■ **EXERCISE DETAILS**
Lay out every line of the rows below as a Markdown table with the columns No. and Text. Number the lines in order and skip any blank ones.

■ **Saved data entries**
■ ■ ■ ■

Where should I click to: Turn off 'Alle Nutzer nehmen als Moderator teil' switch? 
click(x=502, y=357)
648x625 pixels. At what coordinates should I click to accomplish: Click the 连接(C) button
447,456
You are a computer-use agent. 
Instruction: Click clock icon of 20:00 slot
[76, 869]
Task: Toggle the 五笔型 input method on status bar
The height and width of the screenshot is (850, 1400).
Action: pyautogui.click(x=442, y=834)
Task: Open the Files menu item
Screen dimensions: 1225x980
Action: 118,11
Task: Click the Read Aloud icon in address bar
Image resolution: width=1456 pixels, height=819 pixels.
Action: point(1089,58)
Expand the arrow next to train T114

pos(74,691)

■ ■ ■ ■

■ **EXERCISE SOLUTION**
| No. | Text |
|---|---|
| 1 | Where should I click to: Turn off 'Alle Nutzer nehmen als Moderator teil' switch?  |
| 2 | click(x=502, y=357) |
| 3 | 648x625 pixels. At what coordinates should I click to accomplish: Click the 连接(C) button |
| 4 | 447,456 |
| 5 | You are a computer-use agent.  |
| 6 | Instruction: Click clock icon of 20:00 slot |
| 7 | [76, 869] |
| 8 | Task: Toggle the 五笔型 input method on status bar |
| 9 | The height and width of the screenshot is (850, 1400). |
| 10 | Action: pyautogui.click(x=442, y=834) |
| 11 | Task: Open the Files menu item |
| 12 | Screen dimensions: 1225x980 |
| 13 | Action: 118,11 |
| 14 | Task: Click the Read Aloud icon in address bar |
| 15 | Image resolution: width=1456 pixels, height=819 pixels. |
| 16 | Action: point(1089,58) |
| 17 | Expand the arrow next to train T114 |
| 18 | pos(74,691) |